Transoral laser microsurgery (TLM) is a relatively new treatment in the United States and is a viable option for several types of head and neck cancer, allowing physicians to target tumors without needing to surgically disassemble the patient, according to the experts interviewed for this article.
Explore this issue:July 2008
Gaining Acceptance in US
Surgeons in the United States began using TLM to treat tumors outside the larynx more than 10 years ago and have been increasingly using the technology to resect larger, more advanced stage head and neck tumors, said Michael Hinni, MD, Associate Professor at Mayo Medical School and a consultant in the Department of Otorhinolaryngology at Mayo Clinic in Scottsdale, AZ.
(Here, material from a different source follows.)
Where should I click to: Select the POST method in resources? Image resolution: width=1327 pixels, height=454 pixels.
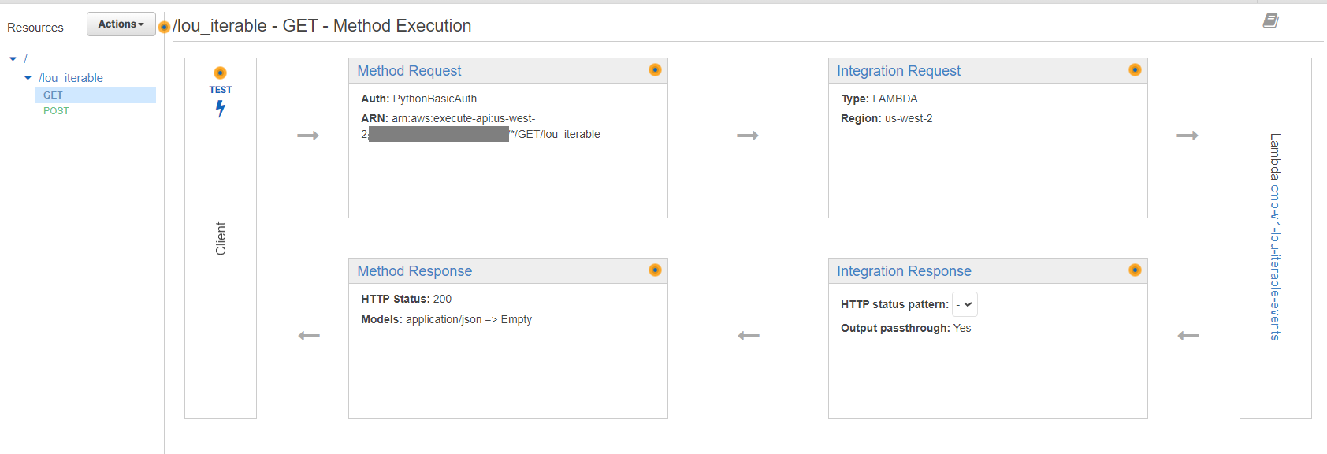56,111
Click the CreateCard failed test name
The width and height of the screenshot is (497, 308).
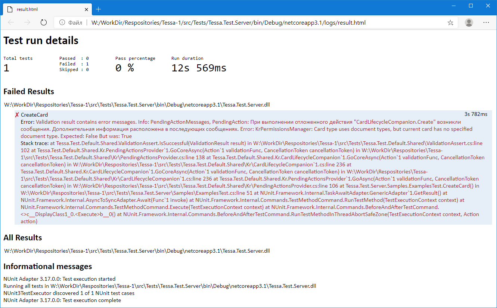(x=34, y=115)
Most tertiary centers have a head and neck surgeon who is familiar with the technology, he said. But there still aren’t very many people with any significant experience. We’re working to change that.
Transoral laser microsurgery has taken a while to gain acceptance in the United States because of concerns about what happens when you split a tumor into pieces as it is being removed, said Salvatore Caruana, MD, Assistant Professor of Otolaryngology-Head and Neck Surgery at Columbia University Medical Center in New York. To split a tumor and segmentally remove it meets with intuitive opposition, he explained.
Despite any trepidation, the procedure is becoming more popular largely because of its low morbidity and excellent cure rates compared to those of chemoradiation, which has been a mainstay for head and neck cancer for the past 10 to 15 years, said John Salassa, MD, Associate Professor at Mayo Medical School and a physician in the Department of Otolaryngology-Head and Neck Surgery at Mayo Clinic in Jacksonville, FL.
The procedure is generally indicated for patients with early-stage or medium-stage head and neck tumors, including squamous cell cancers of the oral cavity, oropharynx, hypopharnyx, and larynx, said Dr. Caruana.
Physicians at Mayo Clinic will consider TLM for most head and neck cancers. We can treat just about any T1 or T2, most T3, and some T4 tumors, explained Dr. Salassa.
The clinic has a database of approximately 800 patients who have undergone TLM since 1996.
Evaluation of this database has led researchers there to conclude that TLM is safe and effective in patients with previously untreated squamous cell cancer of the supraglottic larynx (Otolaryngol Head Neck Surg 2007;136:900-6) and in select patients with glottic larynx carcinoma (Otolaryngol Head Neck Surg 2007;137:482-6).
Selected patients with early and advanced previously untreated squamous cell tongue base cancer are also candidates for the procedure (Laryngoscope 2006;116:2150-5) as are those with persistent, recurrent, or secondary primary disease (Laryngoscope 2006;116:2156-61).